To find the maximum kinetic energy of photoelectrons emitted when the photoelectric cut-off voltage is given, we can follow these steps: ### Step-by-Step Solution: 1. **Understand the Concept**: The photoelectric cut-off voltage (also known as stopping potential) is the voltage at which the emitted photoelectrons have just enough energy to overcome the work function and stop.
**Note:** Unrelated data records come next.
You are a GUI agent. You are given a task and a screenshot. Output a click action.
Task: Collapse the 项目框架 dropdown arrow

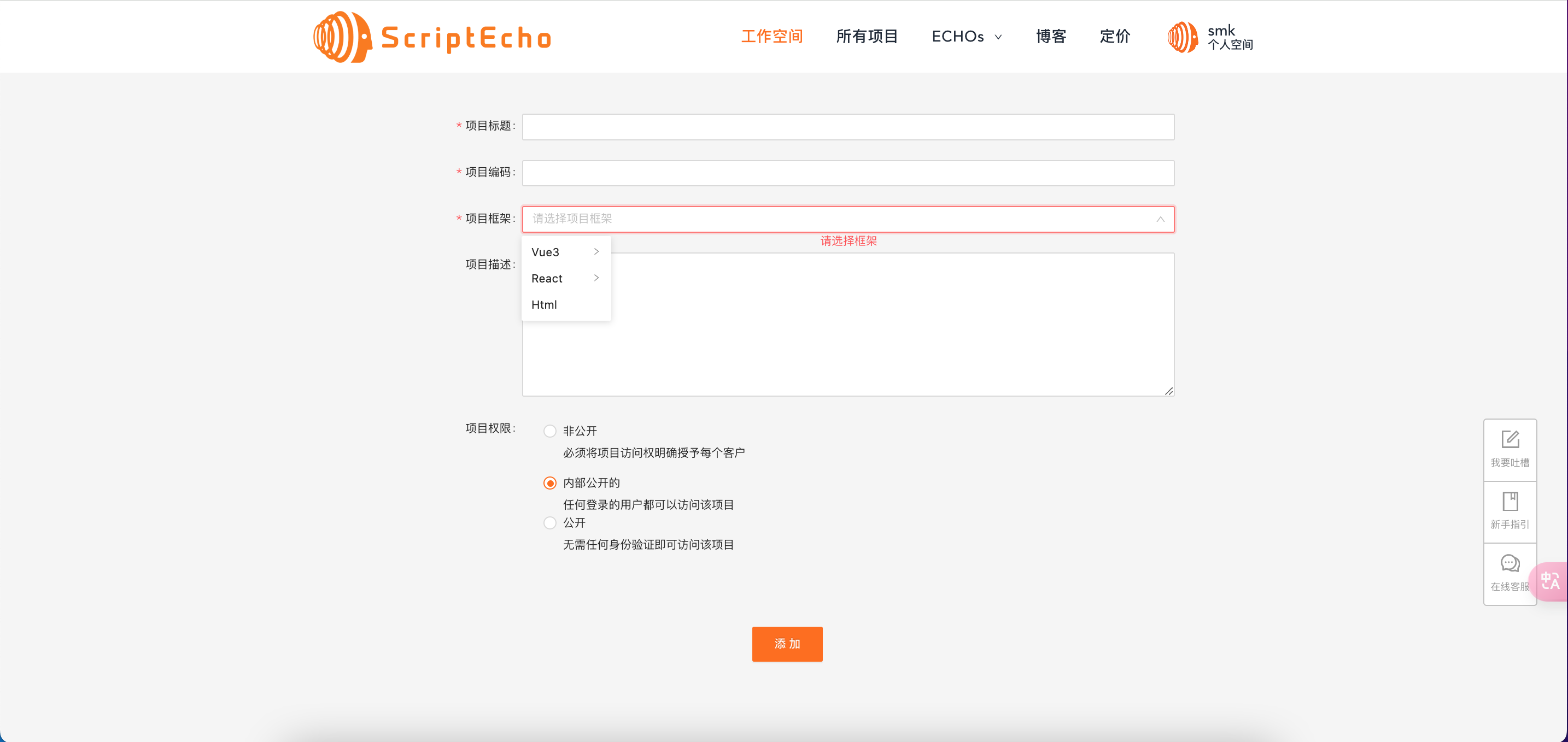1160,220
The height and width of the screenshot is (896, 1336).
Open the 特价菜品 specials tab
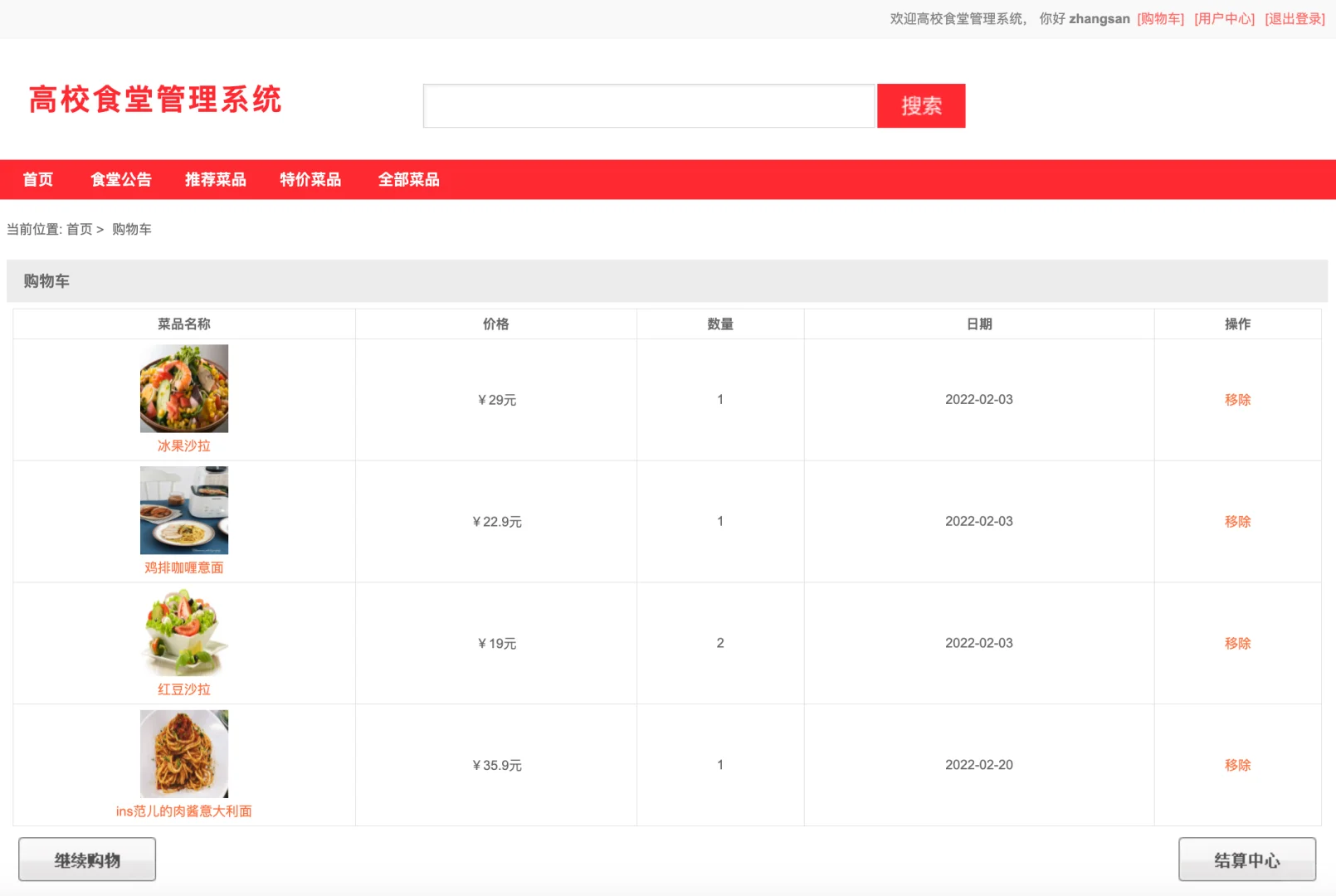tap(310, 179)
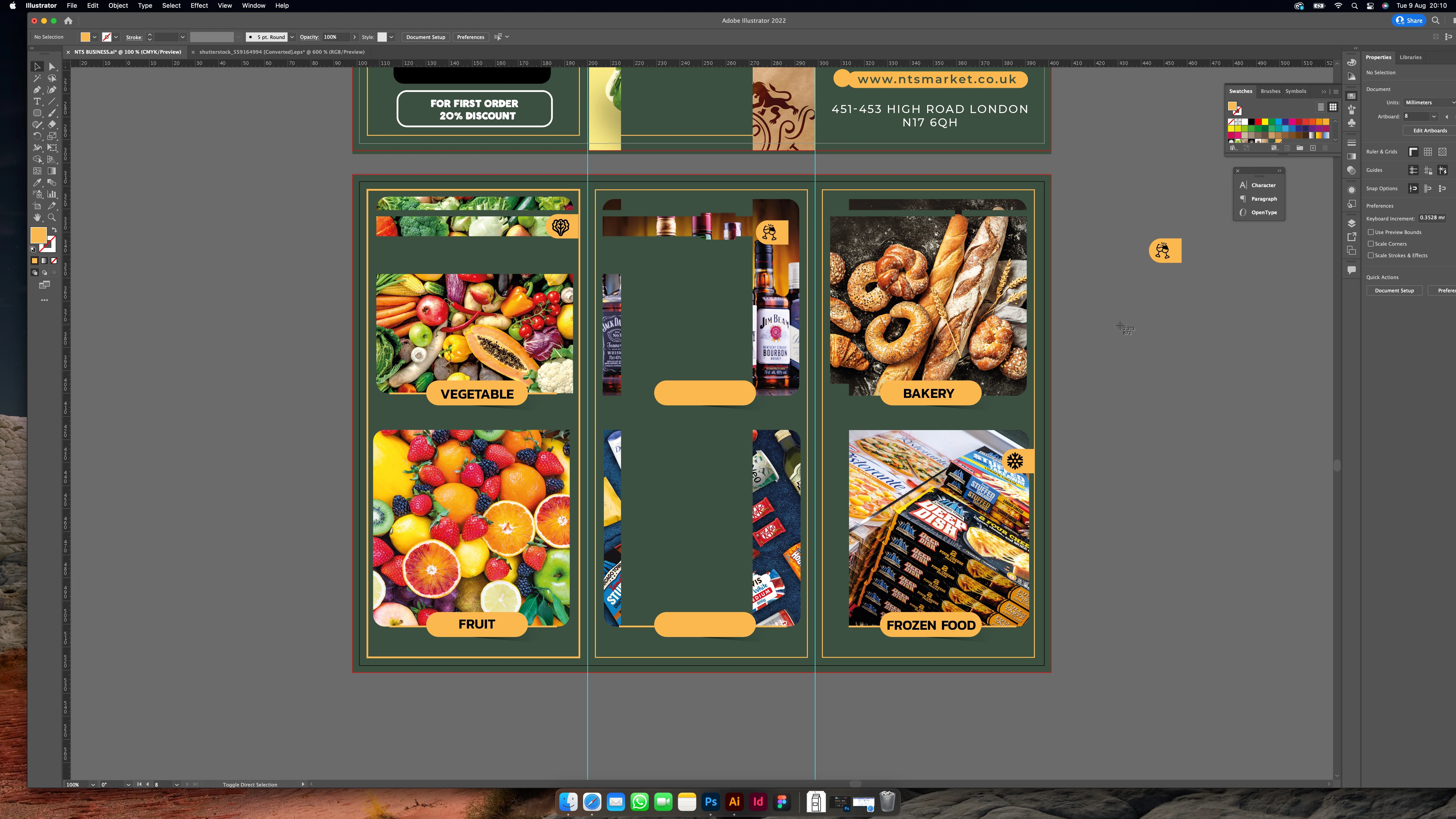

The maximum kinetic energy (KE) of the emitted photoelectrons can be calculated using the formula: \[ KE = e \cdot V \] where \( e \) is the charge of the electron and \( V \) is the cut-off voltage. 2. **Identify Given Values**: - Cut-off voltage, \( V = 1.5 \, \text{V} \) - Charge of an electron, \( e = 1.6 \times 10^{-19} \, \text{C} \) 3. **Calculate the Maximum Kinetic Energy**: Using the formula for kinetic energy: \[ KE = e \cdot V = (1.6 \times 10^{-19} \, \text{C}) \cdot (1.5 \, \text{V}) \] 4. **Perform the Calculation**: \[ KE = 1.6 \times 10^{-19} \cdot 1.5 = 2.4 \times 10^{-19} \, \text{J} \] 5. **Convert Joules to Electron Volts**: Since the energy is often expressed in electron volts (eV), we can convert joules to electron volts using the conversion factor \( 1 \, \text{eV} = 1.6 \times 10^{-19} \, \text{J} \): \[ KE = \frac{2.4 \times 10^{-19} \, \text{J}}{1.6 \times 10^{-19} \, \text{J/eV}} = 1.5 \, \text{eV} \] 6. **Final Answer**: The maximum kinetic energy of the photoelectrons emitted is \( 1.5 \, \text{eV} \).